There was one meeting I will always remember. We were in the midst of a fairly strident discussion of two different site alternatives and approaching an impasse. One of the city staff members spoke up and proposed a novel, creative third alternative. No one picked up on it. She suggested it again, no one picked up.

I spoke up, and said “Susan (not her real name) has a really good alternative” and I summarized it. Engaged conversation ensued. I was more than taken aback. When more than one person said “Let’s go with Pete’s idea,”  I had to stop the conversation to remind everyone that it was not my idea. It was Susan’s.

I was flabbergasted. Susan and I exchanged glances. Hers one of hurt and appreciation. She was a thoughtful, insightful human. Well versed on the pragmatics of city mechanics and finances. This was the first time I’d personally witnessed what I now know to be a common experience for women.

TRUE-ING UP SALARIES

In every role I have had as a manager, I’ve had to tackle the same problem. The women on my teams were generally not paid the same as the men. And I’ve worked for some of the most progressive and technologically advanced companies in the world. I know there were no overt intentions to pay women less than men for the same jobs, but it happened. Every time.

I coined a term for this: “true-ing up salaries.”

Today I am fortunate to work for a company that shares my values and vigilance. We do examine pay by role and gender to ensure people are paid the same regardless of gender. And I am fortunate to have a role as a senior executive to be able to set a tone and effect policies to ensure we have equal pay for equal roles, that regardless of gender your career path is based on the merits of your contributions. Making this real requires both awareness and action.

SHERYL SANDBERG AND THE MISTAKES I’VE MADE

When my wife and I met we both had career-track jobs. Me in technology marketing, and she in textbook editing. Within two years of getting married, we had the first of our four children (we would have four children in five years), and without either of us really thinking through the implications, my wife decided to quit her job and become a full-time mother — trading a professional job for a 100+ hour per week job with no pay while also squeezing in 5-10 hours a week of freelance editing.

**Prompt 1**.
For each statement below about the essay excerpt, answer yes or no according to the text and quote the exact words that decide it. (a) Susan is the real name of the staff member who proposed the third alternative. (b) The writer's wife left her job to be a full-time mother. (c) The couple had four children in three years.
The records have no connection to the essay excerpt.

**Items**.
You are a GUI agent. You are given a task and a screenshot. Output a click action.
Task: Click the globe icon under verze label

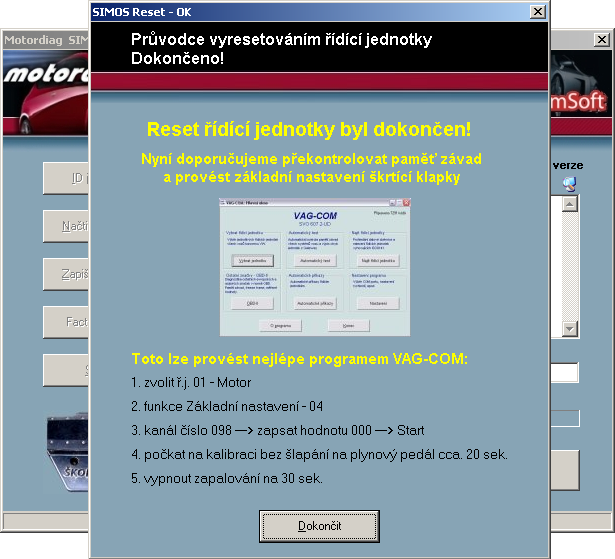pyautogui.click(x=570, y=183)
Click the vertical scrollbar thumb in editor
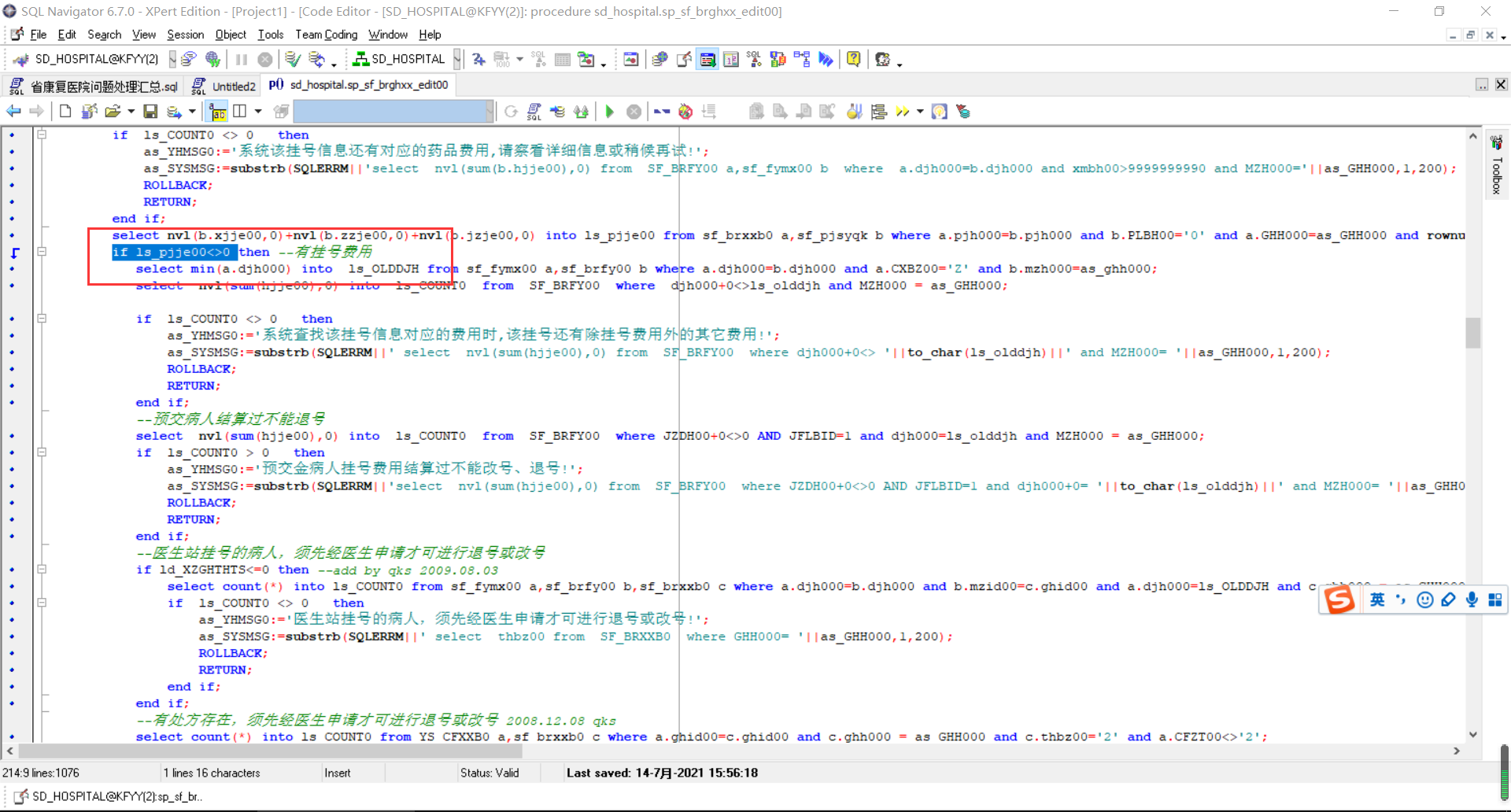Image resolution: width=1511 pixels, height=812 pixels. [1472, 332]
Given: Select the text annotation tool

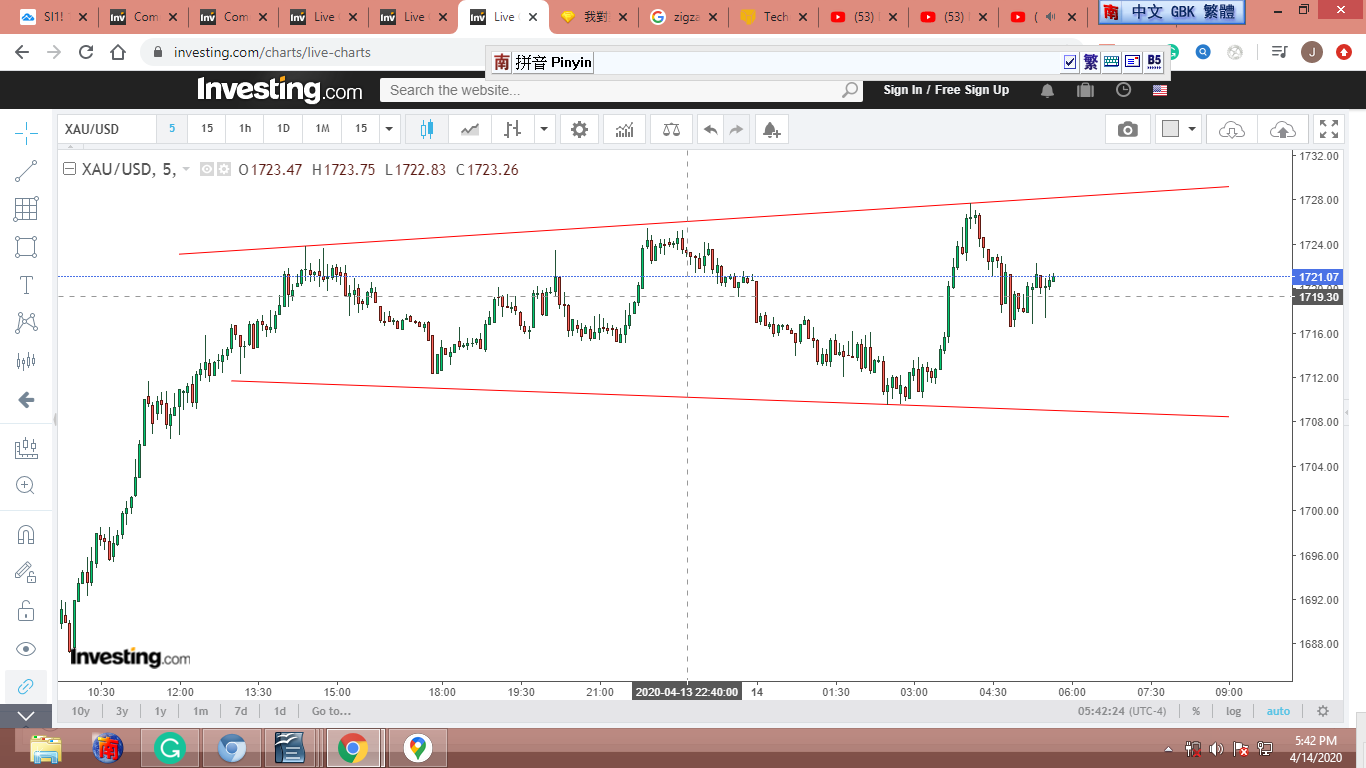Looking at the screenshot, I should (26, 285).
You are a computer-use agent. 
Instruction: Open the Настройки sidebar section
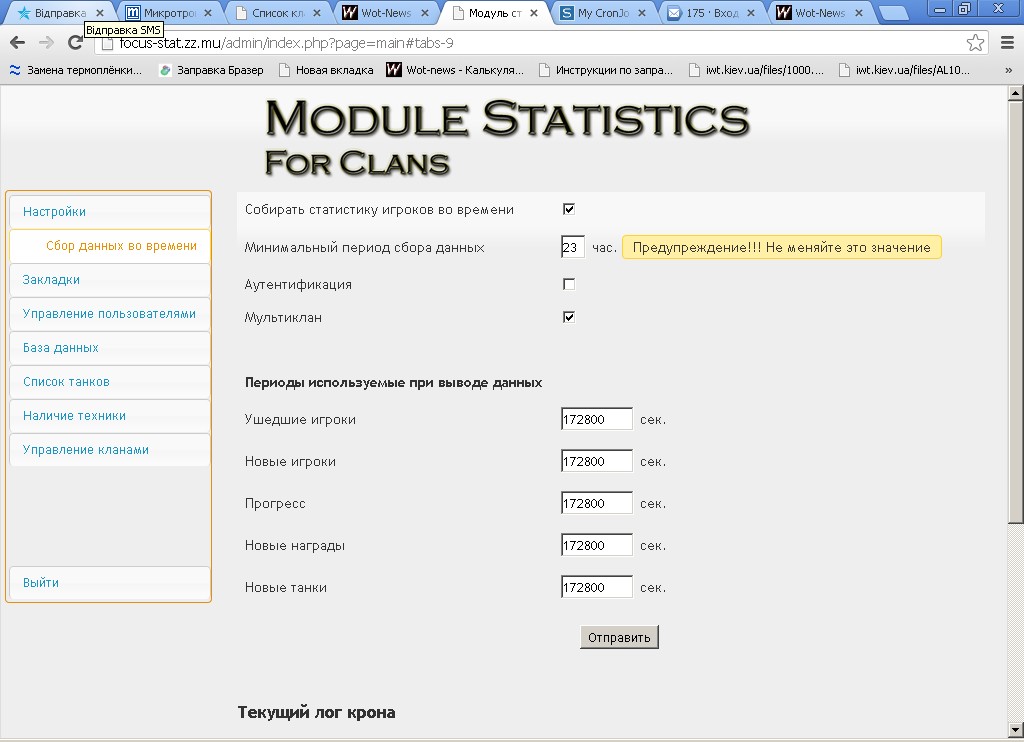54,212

**Prompt 2**.
Gather every line of the records that contains the string "agent", matching case exactly, and copy each one out.

**Result 1**.
(a) No: "Susan (not her real name)"
(b) Yes: "my wife decided to quit her job and become a full-time mother"
(c) No: "we would have four children in five years"

**Result 2**.
You are a GUI agent. You are given a task and a screenshot. Output a click action.
You are a computer-use agent. 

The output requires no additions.